----- DATA EXTRACTS
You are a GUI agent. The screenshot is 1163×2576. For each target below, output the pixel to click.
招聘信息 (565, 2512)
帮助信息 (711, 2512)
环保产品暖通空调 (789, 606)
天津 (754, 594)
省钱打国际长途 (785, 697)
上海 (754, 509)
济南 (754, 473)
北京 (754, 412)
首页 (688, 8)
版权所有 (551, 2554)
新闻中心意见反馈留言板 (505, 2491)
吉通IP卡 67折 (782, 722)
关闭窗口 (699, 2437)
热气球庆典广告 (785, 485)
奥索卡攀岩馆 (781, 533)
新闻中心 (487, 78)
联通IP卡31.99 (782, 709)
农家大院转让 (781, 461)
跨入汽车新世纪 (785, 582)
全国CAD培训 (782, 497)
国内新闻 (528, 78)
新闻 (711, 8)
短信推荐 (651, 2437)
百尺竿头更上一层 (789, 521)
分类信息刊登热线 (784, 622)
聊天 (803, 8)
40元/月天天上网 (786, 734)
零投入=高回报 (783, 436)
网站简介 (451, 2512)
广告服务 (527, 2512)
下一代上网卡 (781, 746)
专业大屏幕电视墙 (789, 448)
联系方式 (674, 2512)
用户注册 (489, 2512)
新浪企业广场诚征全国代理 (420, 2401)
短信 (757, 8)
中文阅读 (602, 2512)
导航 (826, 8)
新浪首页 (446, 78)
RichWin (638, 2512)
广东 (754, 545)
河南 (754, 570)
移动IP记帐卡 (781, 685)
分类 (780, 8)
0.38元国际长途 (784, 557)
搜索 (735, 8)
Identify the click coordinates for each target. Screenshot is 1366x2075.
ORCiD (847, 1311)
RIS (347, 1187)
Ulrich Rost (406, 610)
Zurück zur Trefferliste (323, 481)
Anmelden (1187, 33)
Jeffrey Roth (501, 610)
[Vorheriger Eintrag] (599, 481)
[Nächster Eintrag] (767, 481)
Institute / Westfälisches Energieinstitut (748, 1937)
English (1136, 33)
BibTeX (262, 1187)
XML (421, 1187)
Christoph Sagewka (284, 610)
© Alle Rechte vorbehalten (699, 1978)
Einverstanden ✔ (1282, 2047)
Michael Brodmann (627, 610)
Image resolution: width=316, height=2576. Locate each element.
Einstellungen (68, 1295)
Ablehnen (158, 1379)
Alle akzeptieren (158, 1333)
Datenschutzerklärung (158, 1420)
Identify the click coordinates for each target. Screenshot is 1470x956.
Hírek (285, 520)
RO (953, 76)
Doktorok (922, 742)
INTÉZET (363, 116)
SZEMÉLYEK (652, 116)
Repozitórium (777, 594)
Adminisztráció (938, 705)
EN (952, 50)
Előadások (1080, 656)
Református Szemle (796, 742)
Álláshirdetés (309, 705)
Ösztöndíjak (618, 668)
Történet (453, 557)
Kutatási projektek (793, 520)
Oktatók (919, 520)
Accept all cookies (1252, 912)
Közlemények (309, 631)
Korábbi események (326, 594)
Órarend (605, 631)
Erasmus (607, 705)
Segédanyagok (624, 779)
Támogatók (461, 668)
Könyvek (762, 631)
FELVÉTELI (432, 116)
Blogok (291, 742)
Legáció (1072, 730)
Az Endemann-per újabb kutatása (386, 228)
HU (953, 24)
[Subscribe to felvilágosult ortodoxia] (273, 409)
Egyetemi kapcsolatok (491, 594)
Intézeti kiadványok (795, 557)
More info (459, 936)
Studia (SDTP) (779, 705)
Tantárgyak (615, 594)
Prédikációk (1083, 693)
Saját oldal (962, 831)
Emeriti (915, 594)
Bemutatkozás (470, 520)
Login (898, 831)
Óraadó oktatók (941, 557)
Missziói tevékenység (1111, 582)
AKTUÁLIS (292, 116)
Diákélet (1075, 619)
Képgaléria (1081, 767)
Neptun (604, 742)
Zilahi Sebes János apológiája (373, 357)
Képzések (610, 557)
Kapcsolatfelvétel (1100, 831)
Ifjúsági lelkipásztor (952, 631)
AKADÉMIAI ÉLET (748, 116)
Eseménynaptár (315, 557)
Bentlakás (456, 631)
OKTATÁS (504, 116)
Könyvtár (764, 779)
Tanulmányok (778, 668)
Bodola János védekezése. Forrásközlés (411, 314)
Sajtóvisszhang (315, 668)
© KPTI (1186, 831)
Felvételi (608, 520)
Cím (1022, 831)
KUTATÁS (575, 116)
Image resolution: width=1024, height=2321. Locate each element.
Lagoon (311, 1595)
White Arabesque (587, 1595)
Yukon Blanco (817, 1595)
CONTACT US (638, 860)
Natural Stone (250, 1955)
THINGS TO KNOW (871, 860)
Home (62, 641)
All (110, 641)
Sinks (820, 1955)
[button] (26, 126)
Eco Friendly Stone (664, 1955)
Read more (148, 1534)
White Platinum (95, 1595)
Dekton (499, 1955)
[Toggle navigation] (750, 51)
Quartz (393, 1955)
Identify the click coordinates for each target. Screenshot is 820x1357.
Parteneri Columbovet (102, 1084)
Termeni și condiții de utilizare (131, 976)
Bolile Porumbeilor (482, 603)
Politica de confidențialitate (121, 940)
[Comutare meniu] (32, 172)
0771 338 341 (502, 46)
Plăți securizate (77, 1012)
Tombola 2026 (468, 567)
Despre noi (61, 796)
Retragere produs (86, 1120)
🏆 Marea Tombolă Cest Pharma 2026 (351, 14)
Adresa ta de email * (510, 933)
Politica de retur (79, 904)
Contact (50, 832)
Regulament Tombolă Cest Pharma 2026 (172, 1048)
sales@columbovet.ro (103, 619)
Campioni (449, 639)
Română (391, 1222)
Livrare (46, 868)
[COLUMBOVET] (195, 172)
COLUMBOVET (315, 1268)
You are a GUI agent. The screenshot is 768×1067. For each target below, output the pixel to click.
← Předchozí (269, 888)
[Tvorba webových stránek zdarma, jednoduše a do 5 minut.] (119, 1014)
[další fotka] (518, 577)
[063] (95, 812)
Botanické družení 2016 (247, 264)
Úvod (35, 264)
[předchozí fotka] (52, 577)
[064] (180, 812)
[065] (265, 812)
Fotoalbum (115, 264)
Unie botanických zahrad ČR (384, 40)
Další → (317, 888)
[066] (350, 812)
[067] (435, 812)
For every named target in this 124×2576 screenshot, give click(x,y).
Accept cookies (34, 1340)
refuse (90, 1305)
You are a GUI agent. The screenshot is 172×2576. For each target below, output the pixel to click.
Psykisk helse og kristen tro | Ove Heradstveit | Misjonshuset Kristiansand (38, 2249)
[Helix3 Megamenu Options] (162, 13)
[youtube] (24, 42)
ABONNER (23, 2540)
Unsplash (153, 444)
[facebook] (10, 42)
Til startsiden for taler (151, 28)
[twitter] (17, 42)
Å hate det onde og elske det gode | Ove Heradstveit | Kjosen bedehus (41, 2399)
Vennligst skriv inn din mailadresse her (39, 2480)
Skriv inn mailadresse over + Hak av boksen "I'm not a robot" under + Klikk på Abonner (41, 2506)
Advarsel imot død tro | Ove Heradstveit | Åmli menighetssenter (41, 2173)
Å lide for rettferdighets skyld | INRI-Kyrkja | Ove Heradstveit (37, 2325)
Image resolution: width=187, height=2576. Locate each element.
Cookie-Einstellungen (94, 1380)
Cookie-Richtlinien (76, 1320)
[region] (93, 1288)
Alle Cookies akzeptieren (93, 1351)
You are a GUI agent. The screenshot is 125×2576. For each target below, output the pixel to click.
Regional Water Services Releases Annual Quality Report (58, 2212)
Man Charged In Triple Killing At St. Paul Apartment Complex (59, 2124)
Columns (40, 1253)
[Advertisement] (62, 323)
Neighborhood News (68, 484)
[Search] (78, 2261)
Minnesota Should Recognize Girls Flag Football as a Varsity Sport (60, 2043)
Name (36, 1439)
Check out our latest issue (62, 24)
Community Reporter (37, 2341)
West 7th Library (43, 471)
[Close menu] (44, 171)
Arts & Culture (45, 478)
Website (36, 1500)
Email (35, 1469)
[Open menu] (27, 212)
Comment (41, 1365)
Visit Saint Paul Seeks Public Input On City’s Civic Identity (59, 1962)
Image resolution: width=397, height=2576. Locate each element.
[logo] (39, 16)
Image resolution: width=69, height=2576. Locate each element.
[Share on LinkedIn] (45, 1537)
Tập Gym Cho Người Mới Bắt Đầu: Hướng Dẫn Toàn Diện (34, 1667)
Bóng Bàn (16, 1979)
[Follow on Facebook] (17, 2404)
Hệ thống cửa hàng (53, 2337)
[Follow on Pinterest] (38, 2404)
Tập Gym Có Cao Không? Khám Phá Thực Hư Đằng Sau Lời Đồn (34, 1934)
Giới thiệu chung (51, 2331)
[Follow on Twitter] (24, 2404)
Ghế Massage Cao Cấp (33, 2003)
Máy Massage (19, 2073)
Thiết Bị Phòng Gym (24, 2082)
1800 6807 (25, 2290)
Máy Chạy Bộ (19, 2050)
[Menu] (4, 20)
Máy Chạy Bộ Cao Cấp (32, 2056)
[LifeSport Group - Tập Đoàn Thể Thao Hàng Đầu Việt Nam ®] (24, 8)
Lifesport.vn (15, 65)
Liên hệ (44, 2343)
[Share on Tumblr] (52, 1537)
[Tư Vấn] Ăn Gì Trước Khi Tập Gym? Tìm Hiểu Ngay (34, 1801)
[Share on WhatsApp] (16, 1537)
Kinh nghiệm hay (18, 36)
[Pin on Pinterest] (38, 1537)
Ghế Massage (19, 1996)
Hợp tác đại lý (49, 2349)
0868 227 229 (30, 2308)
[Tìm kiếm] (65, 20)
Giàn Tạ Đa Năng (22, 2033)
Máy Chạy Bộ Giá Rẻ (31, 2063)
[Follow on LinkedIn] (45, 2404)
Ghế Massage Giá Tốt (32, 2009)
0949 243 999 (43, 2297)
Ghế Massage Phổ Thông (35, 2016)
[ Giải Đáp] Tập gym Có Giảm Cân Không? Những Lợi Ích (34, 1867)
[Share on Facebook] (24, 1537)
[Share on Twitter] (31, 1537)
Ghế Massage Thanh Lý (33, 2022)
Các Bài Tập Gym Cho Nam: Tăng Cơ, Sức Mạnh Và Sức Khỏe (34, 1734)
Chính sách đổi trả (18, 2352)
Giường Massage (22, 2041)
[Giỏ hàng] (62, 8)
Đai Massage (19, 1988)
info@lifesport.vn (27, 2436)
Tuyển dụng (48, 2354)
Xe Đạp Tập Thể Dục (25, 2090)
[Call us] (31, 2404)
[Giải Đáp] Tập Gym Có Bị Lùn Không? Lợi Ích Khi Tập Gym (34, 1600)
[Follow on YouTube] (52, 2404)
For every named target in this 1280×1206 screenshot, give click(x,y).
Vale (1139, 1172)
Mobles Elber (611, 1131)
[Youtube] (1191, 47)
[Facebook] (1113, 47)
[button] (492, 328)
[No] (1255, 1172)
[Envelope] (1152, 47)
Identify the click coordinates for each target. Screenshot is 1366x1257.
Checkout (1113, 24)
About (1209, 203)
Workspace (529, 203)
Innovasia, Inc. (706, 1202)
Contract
----------
REQUIRED ACTION:
A verbatim transcription is needed of the lines above, starting at the line with "You are a GUI agent. The screenshot is 125×2576." and ending at the line with "[Follow on Facebook] (17, 2404)", both included, and of nothing else.

SOLUTION TO THIS TASK:
You are a GUI agent. The screenshot is 125×2576. For each target below, output the pixel to click.
Regional Water Services Releases Annual Quality Report (58, 2212)
Man Charged In Triple Killing At St. Paul Apartment Complex (59, 2124)
Columns (40, 1253)
[Advertisement] (62, 323)
Neighborhood News (68, 484)
[Search] (78, 2261)
Minnesota Should Recognize Girls Flag Football as a Varsity Sport (60, 2043)
Name (36, 1439)
Check out our latest issue (62, 24)
Community Reporter (37, 2341)
West 7th Library (43, 471)
[Close menu] (44, 171)
Arts & Culture (45, 478)
Website (36, 1500)
Email (35, 1469)
[Open menu] (27, 212)
Comment (41, 1365)
Visit Saint Paul Seeks Public Input On City’s Civic Identity (59, 1962)
Image resolution: width=397, height=2576. Locate each element.
[logo] (39, 16)
Image resolution: width=69, height=2576. Locate each element.
[Share on LinkedIn] (45, 1537)
Tập Gym Cho Người Mới Bắt Đầu: Hướng Dẫn Toàn Diện (34, 1667)
Bóng Bàn (16, 1979)
[Follow on Facebook] (17, 2404)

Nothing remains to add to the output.